He is married with two children. He was previously a member of Fine Gael, but ruled out re-joining the party.

==Political career==
Craughwell contested the 2014 Seanad by-election which arose due to a vacancy on the Cultural and Educational Panel on the election of Deirdre Clune to the European Parliament, initially a symbolic gesture to protest against the usual practice of the government using its parliamentary majority to secure the election of its chosen candidate. Craughwell secured nomination from members of the technical group and Fianna Fáil. After controversy surrounding the appointment of John McNulty, the Fine Gael candidate, to a state board, Craughwell won the election on 10 October 2014.

Craughwell tried twice to join the Independent Seanad group, but it refused to admit him. He suggested the group, mainly Taoiseach's nominees, was compromising its independence and supporting the government. He later joined the Independent Alliance. He did not endorse Alliance members' criticism of the government's January 2016 appointment of David Begg, as Chair of the Pensions Authority.

Craughwell ran in the Seanad election in April 2016 and was elected this time for the Labour Panel.

Craughwell left the Independent Alliance during the government formation talks in 2016.

After raising the HPV vaccine in the Seanad, he distanced himself from anti-vaccine campaigners.

In 2016 Craughwell took a case on behalf of himself and a number of local authority members in Ireland to attempt to stop the deduction of Class K from their representation payments under the 2011 Oireachtas Act as it did not contribute towards any benefits for Social Protection and was considered unconstitutional as a result.

Craughwell indicated that he would seek a nomination for the 2018 presidential election, but later withdrew his intention, claiming that the main political parties were "working together to deny the citizens of this Republic the opportunity to select their next President by means of an election". To run for the presidency he would have needed the support of four local authorities or 20 Oireachtas members to be nominated. In 2018, he had emailed councillors with information on how to avoid under claiming expenses, and defended the advice commenting that being full-time councillor was a poorly paid profession.

In 2021 retired members of the Defence Forces including Craughwell and Leo Quinlan, son of Commandant Pat Quinlan, took the State to the Irish High Court over the long denial of medals to the relatives and the Irish troops who served under Quinlan's command in UN uniform during the siege of Jadotville in Katanga the breakaway province of the Congo. Despite successfully repelling a band of Katangan mercenaries without the loss of any Irishmen under Quinlan's command this event had been shamefully regarded by both the Department of Defence and the Department of Foreign Affairs as a military defeat while Quinlan only surrendered having run out of ammunition as demonstrated in various scholarly texts and in the acclaimed film Siege of Jadotville. The veterans subsequently received a full apology from the State for their long campaign for justice and an Independent Review Board was established to award the overdue medals which has still to actually award them.

In August 2023, Craughwell announced on Twitter that he thought the Gender Recognition Act 2015 was flawed, and that gender wasn't distinct from biological sex, and transgender individuals shouldn't be allowed into single-sex spaces that don't correspond to the sex they were assigned at birth. Prior to the act's passage in 2015, Craughwell had criticised proposals to only allow unmarried transgender individuals to change their gender markers on government documents and to require documentation of medical transition prior to allowing such a change.

Craughwell was re-elected at the 2020 and 2025 Seanad elections.

TASKS TO CARRY OUT.
**1.** From the passage on Craughwell, reproduce the stretch from "Craughwell indicated that" through "poorly paid profession.".
**2.** Does each statement agree with the passage on Craughwell? (a) Craughwell won the 2014 Seanad by-election on 10 October 2014. (b) The Independent Seanad group admitted Craughwell on his second attempt to join it. (c) In the April 2016 Seanad election, Craughwell was elected for the Cultural and Educational Panel.

STUDY MATERIAL.
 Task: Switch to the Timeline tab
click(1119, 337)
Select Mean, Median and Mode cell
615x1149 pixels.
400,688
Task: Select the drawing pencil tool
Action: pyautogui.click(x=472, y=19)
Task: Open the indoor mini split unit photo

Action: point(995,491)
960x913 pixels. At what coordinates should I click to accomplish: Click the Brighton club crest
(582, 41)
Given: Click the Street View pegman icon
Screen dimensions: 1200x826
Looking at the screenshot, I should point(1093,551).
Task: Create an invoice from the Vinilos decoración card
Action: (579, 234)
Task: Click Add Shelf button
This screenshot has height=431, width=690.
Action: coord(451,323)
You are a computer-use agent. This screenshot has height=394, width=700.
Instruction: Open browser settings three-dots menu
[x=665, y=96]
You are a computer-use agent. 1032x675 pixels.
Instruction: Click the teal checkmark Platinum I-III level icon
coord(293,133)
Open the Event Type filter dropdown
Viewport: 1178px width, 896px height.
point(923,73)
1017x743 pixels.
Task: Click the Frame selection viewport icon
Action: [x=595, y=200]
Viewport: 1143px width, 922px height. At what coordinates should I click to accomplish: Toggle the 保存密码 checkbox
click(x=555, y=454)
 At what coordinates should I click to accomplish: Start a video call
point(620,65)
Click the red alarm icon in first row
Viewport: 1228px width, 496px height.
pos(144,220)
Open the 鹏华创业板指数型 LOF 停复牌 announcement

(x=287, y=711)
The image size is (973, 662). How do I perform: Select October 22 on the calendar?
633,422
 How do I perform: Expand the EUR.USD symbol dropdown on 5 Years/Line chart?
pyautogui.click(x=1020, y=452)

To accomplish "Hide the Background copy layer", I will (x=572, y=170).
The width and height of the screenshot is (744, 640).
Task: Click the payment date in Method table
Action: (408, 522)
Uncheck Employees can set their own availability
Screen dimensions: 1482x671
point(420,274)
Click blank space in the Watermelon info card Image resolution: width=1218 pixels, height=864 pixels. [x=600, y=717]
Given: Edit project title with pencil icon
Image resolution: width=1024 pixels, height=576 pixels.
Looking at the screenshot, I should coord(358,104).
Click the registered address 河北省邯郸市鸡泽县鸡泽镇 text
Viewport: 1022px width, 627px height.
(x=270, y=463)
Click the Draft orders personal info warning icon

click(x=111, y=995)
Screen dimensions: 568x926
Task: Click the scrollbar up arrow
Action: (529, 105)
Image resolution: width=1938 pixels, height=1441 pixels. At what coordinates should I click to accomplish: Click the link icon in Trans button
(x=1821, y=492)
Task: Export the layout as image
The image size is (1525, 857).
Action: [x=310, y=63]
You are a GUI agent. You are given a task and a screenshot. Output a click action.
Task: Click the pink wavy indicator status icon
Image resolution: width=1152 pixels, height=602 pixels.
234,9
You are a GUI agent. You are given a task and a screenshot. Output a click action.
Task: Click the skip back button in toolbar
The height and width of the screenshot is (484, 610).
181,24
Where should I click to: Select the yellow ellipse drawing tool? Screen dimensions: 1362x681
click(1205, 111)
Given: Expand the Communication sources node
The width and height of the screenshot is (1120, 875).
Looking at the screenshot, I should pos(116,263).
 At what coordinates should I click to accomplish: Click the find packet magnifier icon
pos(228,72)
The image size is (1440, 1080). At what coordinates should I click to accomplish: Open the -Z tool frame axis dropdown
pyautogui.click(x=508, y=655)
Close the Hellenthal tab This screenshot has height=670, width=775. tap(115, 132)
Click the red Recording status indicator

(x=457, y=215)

RESPONSES TO THE TASKS.
**1.**
Craughwell indicated that he would seek a nomination for the 2018 presidential election, but later withdrew his intention, claiming that the main political parties were "working together to deny the citizens of this Republic the opportunity to select their next President by means of an election". To run for the presidency he would have needed the support of four local authorities or 20 Oireachtas members to be nominated. In 2018, he had emailed councillors with information on how to avoid under claiming expenses, and defended the advice commenting that being full-time councillor was a poorly paid profession.

**2.**
(a) Yes: "Craughwell won the election on 10 October 2014."
(b) No: "Craughwell tried twice to join the Independent Seanad group, but it refused to admit him."
(c) No: "was elected this time for the Labour Panel."